2025/10/14

GALI KONFLIK SOSIAL BERCANGKUL EKSOS THEORY

 ☕️ Sruput perlahan kopi pahit sore ini, Sobat Blangkon…

Ada aroma getir yang menggantung di udara negeri ini—bukan dari ampas kopi, melainkan dari residu konflik sosial yang mengendap di dasar kesadaran kita. EKSOS THEORY hadir bukan untuk menutup luka itu, melainkan untuk membacanya: bahwa setiap bara sosial adalah pesan dari bumi kesadaran yang sedang kehausan makna.


🌱 Gagasan:

Dalam konteks Indonesia modern, konflik sosial bukan lagi sekadar kisah klasik perebutan lahan, perbedaan etnis, atau gesekan politik. Ia telah menjelma menjadi getaran spiritual yang retak dalam tubuh sosial bangsa. EKSOS THEORY (Ekologis, Sosial, Spiritual) melihat konflik sosial di negeri ini sebagai tanda bahwa jalinan ekologis antara manusia, budaya, dan alam sedang kehilangan keseimbangannya. Ketika tanah diperas tanpa rasa, ketika identitas dijual atas nama politik, ketika spiritualitas hanya jadi simbol—maka alam kesadaran sosial pun bergetar mencari keseimbangan baru.

- **TUGAS LATIHAN 1**
Sajikan entri pencarian elemen, mulai dari baris yang memuat "Telia vähentää Suomesta" dan berakhir pada baris yang memuat "Teknologia19 hakee lupaavinta", sebagai CSV dua kolom bernama teks dan jawaban, dengan satu baris untuk setiap entri. Tempatkan masing-masing nilai dalam satu bidang bertanda kutip dan ganti setiap jeda baris dengan spasi.

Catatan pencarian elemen
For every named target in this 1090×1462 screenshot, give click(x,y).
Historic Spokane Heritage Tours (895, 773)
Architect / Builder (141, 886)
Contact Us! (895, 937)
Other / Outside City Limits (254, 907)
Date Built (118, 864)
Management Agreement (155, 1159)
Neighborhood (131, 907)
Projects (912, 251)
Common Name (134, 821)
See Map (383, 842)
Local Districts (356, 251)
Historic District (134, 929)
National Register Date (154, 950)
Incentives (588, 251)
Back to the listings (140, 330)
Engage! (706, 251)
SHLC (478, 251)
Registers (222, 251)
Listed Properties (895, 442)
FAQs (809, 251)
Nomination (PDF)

---

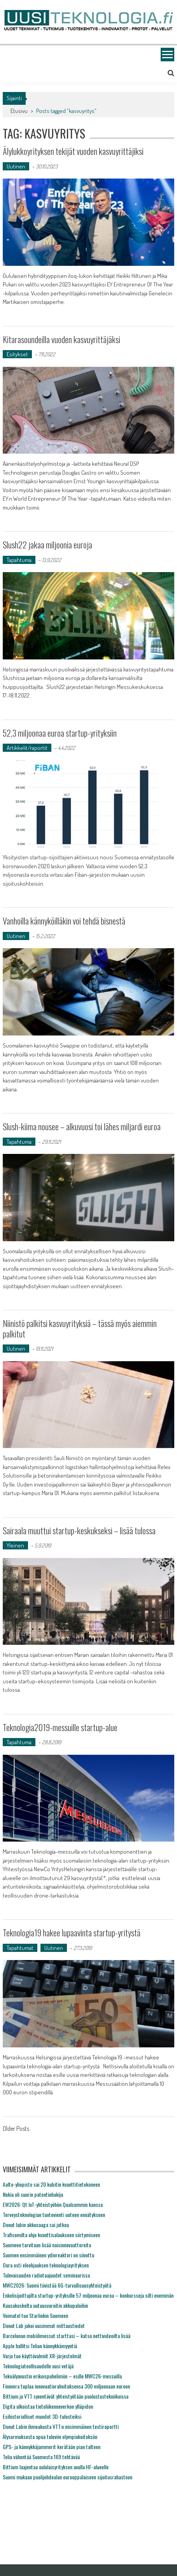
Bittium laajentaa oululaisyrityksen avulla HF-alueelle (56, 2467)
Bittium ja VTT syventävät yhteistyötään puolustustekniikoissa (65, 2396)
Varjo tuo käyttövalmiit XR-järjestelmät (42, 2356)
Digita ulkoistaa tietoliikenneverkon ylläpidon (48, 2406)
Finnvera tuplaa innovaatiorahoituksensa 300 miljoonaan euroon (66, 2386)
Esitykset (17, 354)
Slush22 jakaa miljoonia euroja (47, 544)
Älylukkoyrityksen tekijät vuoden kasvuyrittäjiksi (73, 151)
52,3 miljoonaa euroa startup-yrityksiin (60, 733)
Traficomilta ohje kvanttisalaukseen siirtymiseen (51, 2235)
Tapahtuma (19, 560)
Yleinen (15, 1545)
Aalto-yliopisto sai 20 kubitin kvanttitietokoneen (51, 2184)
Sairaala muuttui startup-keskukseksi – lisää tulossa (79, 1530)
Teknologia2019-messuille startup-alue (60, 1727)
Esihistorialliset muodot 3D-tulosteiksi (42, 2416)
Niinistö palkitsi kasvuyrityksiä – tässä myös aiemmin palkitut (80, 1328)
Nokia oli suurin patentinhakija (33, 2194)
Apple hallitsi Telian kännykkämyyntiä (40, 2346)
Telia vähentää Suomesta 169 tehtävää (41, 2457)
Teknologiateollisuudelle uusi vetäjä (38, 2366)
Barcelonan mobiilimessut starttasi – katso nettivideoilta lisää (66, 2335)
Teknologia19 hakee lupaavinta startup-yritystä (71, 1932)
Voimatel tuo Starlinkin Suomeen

* * *

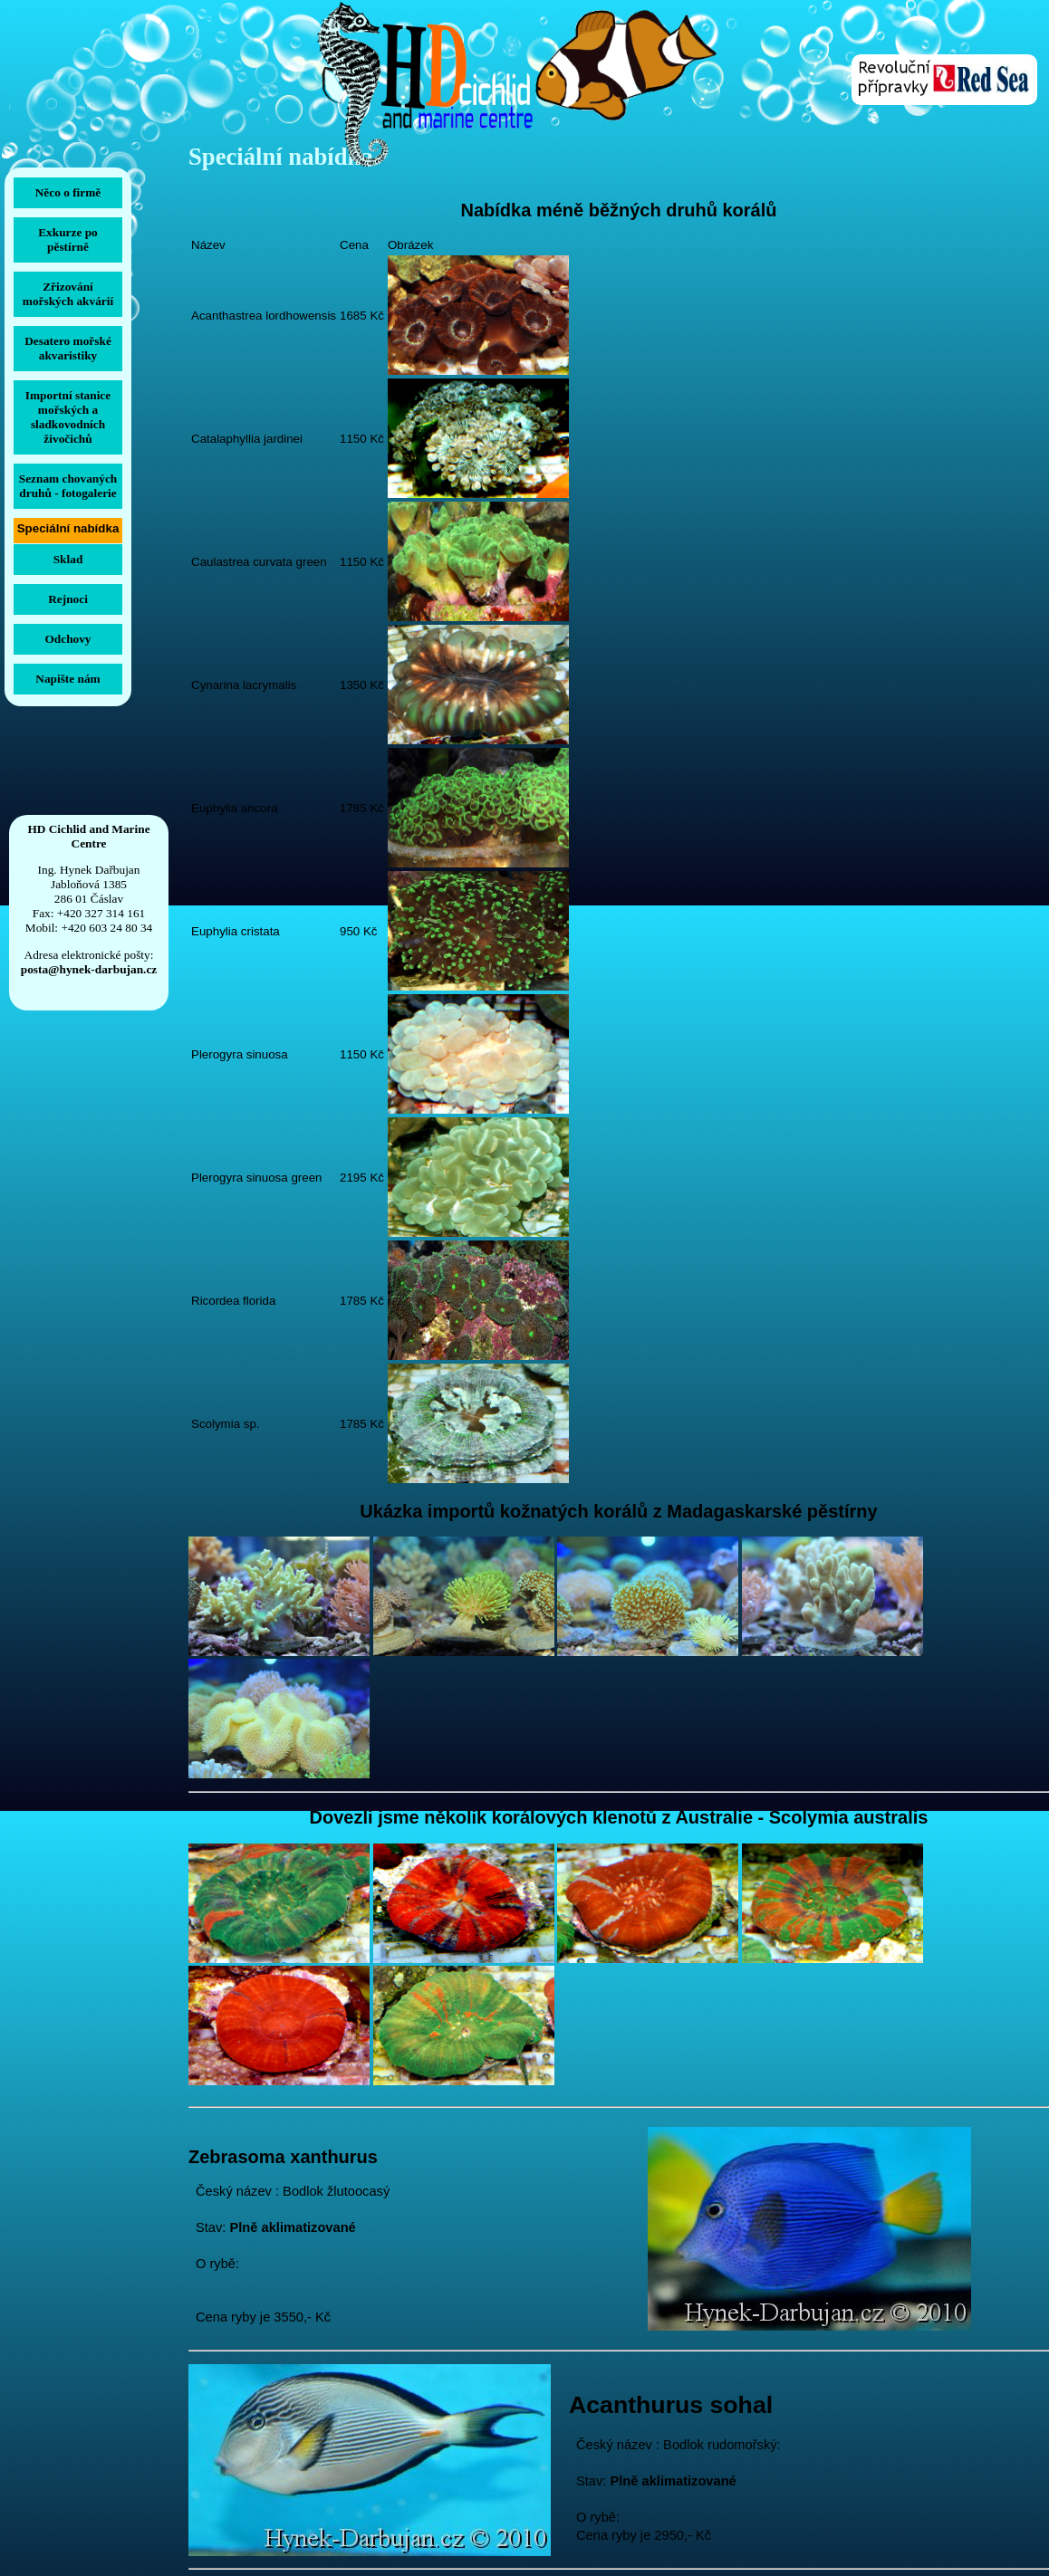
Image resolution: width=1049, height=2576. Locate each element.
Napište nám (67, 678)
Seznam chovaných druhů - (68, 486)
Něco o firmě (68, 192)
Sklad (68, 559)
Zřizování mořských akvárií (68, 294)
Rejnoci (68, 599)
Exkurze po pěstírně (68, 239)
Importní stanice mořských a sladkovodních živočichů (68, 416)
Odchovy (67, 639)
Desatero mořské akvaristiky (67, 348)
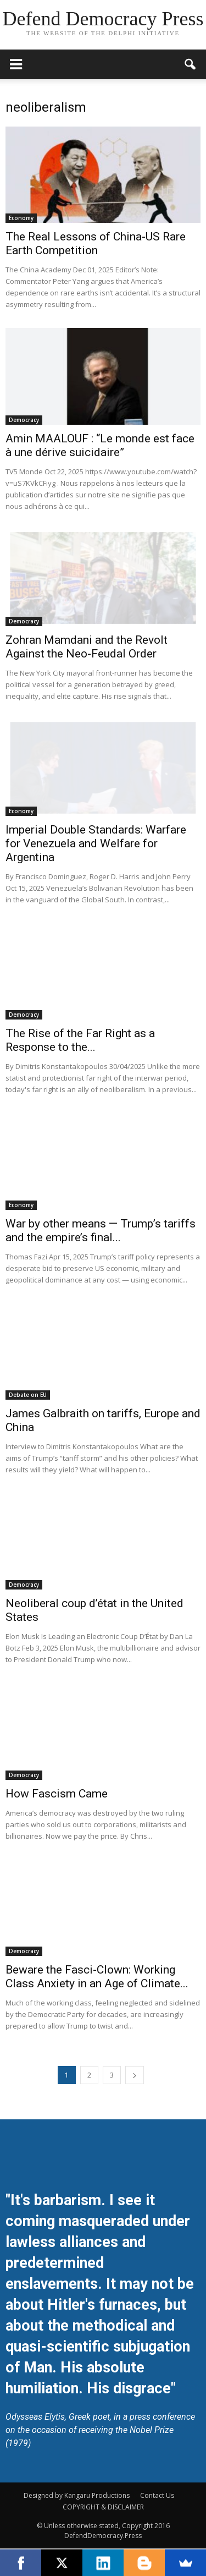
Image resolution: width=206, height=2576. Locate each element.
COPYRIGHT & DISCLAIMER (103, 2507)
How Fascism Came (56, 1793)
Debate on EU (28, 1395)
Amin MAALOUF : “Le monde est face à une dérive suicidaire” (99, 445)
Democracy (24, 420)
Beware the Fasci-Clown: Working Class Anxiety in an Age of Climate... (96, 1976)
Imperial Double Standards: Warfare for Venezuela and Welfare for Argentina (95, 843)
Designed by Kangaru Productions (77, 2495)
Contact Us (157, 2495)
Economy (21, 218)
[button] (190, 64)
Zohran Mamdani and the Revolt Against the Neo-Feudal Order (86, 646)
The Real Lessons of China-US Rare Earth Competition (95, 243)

- **TUGAS LATIHAN 2**
Teruskan tulisan tentang konflik sosial dalam sudut pandang EKSOS THEORY mulai dari kalimat terakhir yang tersaji.

- **HASIL 1**
teks,jawaban
"Telia vähentää Suomesta 169 tehtävää","(41, 2457)"
"Teknologiateollisuudelle uusi vetäjä","(38, 2366)"
"Barcelonan mobiilimessut starttasi – katso nettivideoilta lisää","(66, 2335)"
"Teknologia19 hakee lupaavinta startup-yritystä","(71, 1932)"

- **HASIL 2**
🔥 Alasan:

Seperti kata Karl Marx (1848), konflik adalah konsekuensi dari relasi sosial yang timpang. Dalam konflik agraria, misalnya, kita menyaksikan bagaimana tanah—yang semestinya menjadi ruang hidup bersama—disulap menjadi komoditas. Ketimpangan struktural ini menciptakan apa yang Johan Galtung (1969) sebut sebagai structural violence, kekerasan yang tak kasat mata, tetapi menghancurkan keseimbangan hidup banyak orang.

Sementara Émile Durkheim (1893) menegaskan bahwa ketika solidaritas sosial melemah, masyarakat terjebak dalam anomie—kekosongan moral. Inilah yang terjadi ketika konflik identitas meledak di media sosial: semesta digital menjadi ruang anomik, tempat ego kolektif berperang tanpa kendali etika.


🌀 Rumusan:

Maka, konflik sosial di Indonesia, dalam pandangan EKSOS THEORY, adalah ketegangan ekologis antara kesadaran sosial dan spiritualitas kebangsaan. Ia muncul karena hilangnya relasi timbal balik antara manusia dengan lingkungannya—baik alam, budaya, maupun sesama manusia. Solusinya bukan hanya hukum dan rekonsiliasi, tetapi restorasi kesadaran ekologi sosial, menumbuhkan kembali harmoni antara keadilan, kebersamaan, dan rasa syukur hidup.


🌾 Uraian:

Ambil contoh konflik agraria di Wadas, atau gesekan identitas di ruang politik. Di sana, ekologi sosial retak karena nilai spiritual yang semestinya menuntun kesadaran kolektif telah tergeser oleh logika kepemilikan dan kuasa. Dalam perspektif Paulo Freire (1970), situasi ini menuntut conscientização—kesadaran kritis masyarakat untuk membaca realitas sosial dan mentransformasikannya.

EKSOS mengajak setiap individu menjadi peziarah kesadaran: menyadari bahwa bumi bukan objek, sesama bukan lawan, dan perbedaan bukan ancaman. Pendidikan sosial harus menumbuhkan rasa empati ekologis—di mana keberlanjutan alam dan kemanusiaan adalah satu tarikan napas.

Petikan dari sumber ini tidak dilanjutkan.